26 October 1914

Calderon found Brigadier-General ‘Black Jack’ Kavanagh last night about three miles from the front and presented his letter of recommendation from Kavanagh’s brigade major in Dunkirk. This afternoon he told Kittie the result:

It is not certain that General K. can keep me, as movement by motor car is not always feasible, but, if the worst comes to the worst, I must blue my pay on a cart and a driver rather than get left behind.

The point was, presumably, that it was too painful for him to ride a horse. Where the pain was, he never specifies, but the implication of earlier letters was that it was ‘in the backside’ and ‘urethra’. Neither is there any mention still of a plausible diagnosis.

Reading between the lines, I think George was now politely marginalised as an interpreter. This morning he had nothing to do, so ‘I’m in the sun by the roadside on a chair, studying Flemish’. He had called on the Blues and was ‘delighted’ to see them. ‘I hear that Dick S. was wounded yesterday, but not badly, and is quite happy.’ Evidently the Blues asked him to liaise with the locals:

Village life rather interrupted here. Peasants and women wanting to drift by nearer to the trenches to milk cows, feed pigs, get their bread ‘from my sister’s oven’ and the like. But the ‘doorgang’ [thoroughfare] is ‘verboden’ [prohibited]. I went along half a mile with one man, and it was all quite true. I made him feed his pigs and drive his cows back. We saw a farm catch fire a mile and a half ahead.

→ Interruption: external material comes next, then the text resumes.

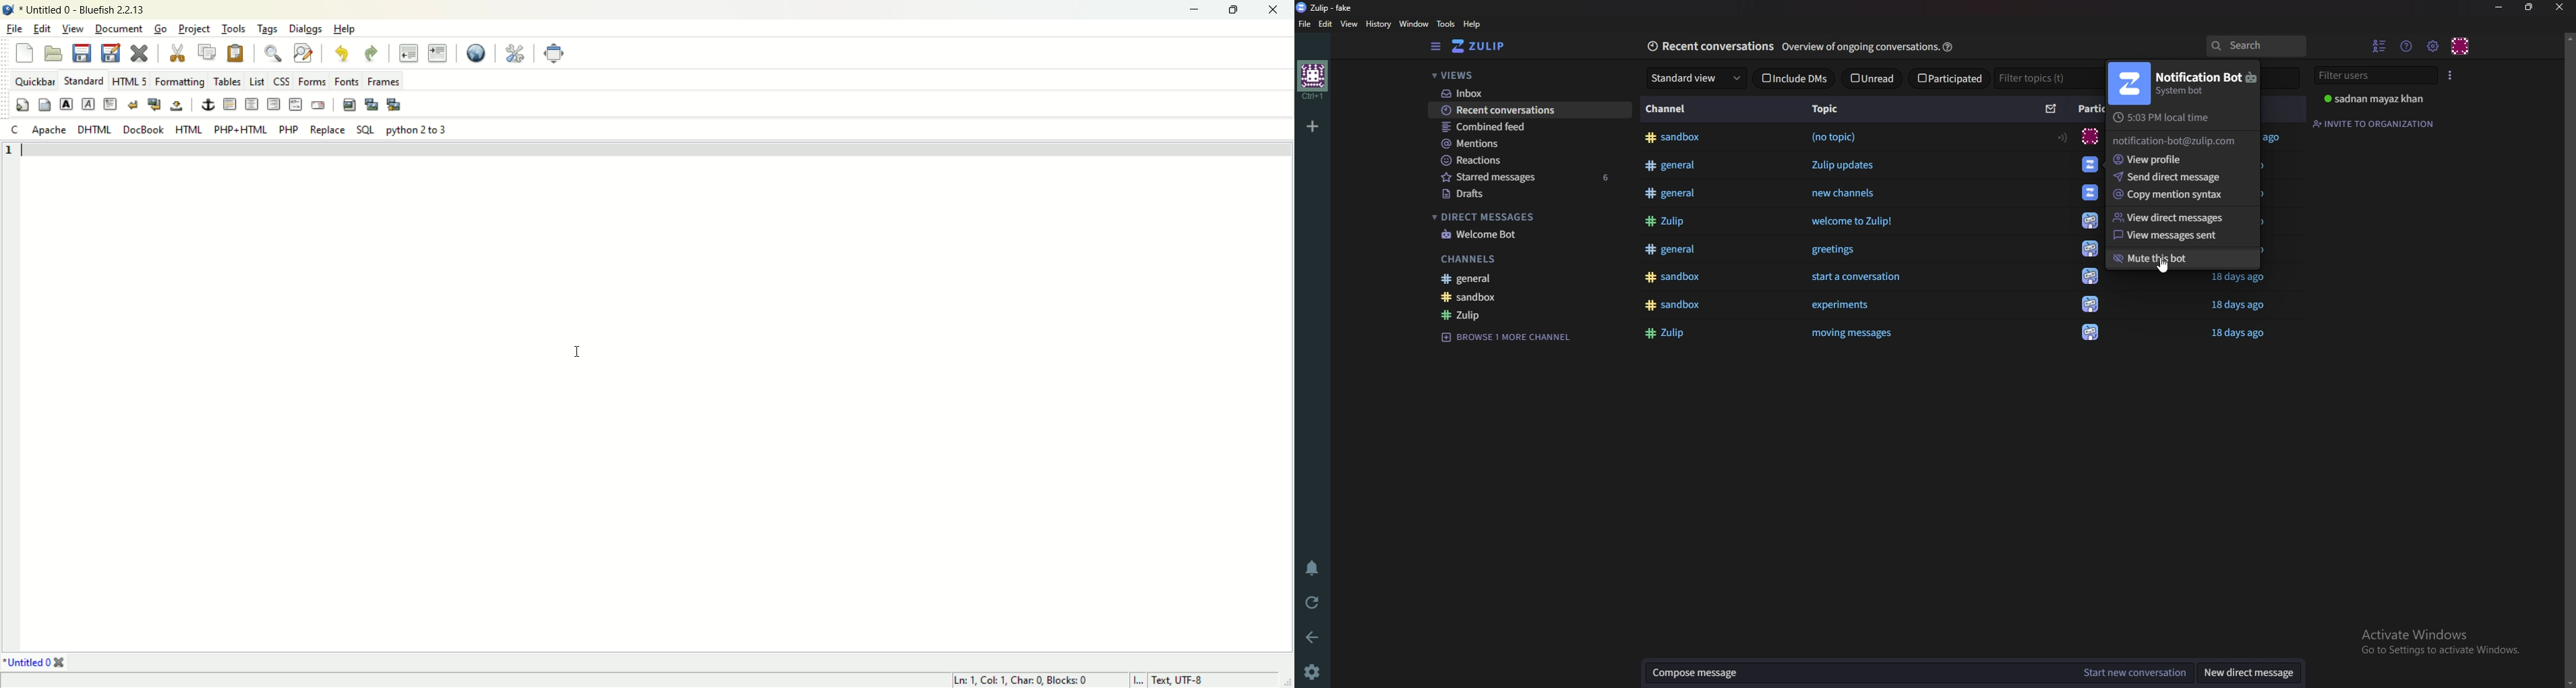 The image size is (2576, 700). What do you see at coordinates (71, 30) in the screenshot?
I see `view` at bounding box center [71, 30].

There was one blazing a little way off last night.

Yesterday was in fact Calderon’s first experience of battle (in the distance) since arriving in Belgium on 8 October.

There was the bang of shells along the low hills to front and sides, like doors slamming and horses kicking in empty barns, bright flashes of the shrapnel bursting in the twilight, distant white puffs of the Jack Johnsons [six-inch German artillery shells], like Grampuses blowing at sea. Dead horses here and there in the fields and at the roadside.

The noise was probably from German artillery pounding the tip of the salient at Kruiseecke. It was being defended by the infantry division of IV Corps, which had now lost 44% of its officers and 37% of its other ranks. Yesterday evening Rawlinson had telegraphed French that IV Corps was ‘only hanging on by our eyelids’.

By this evening the Germans had captured Kruiseecke, not far from the main Menin Road into Ypres.

Next entry: ‘Stellenbosched’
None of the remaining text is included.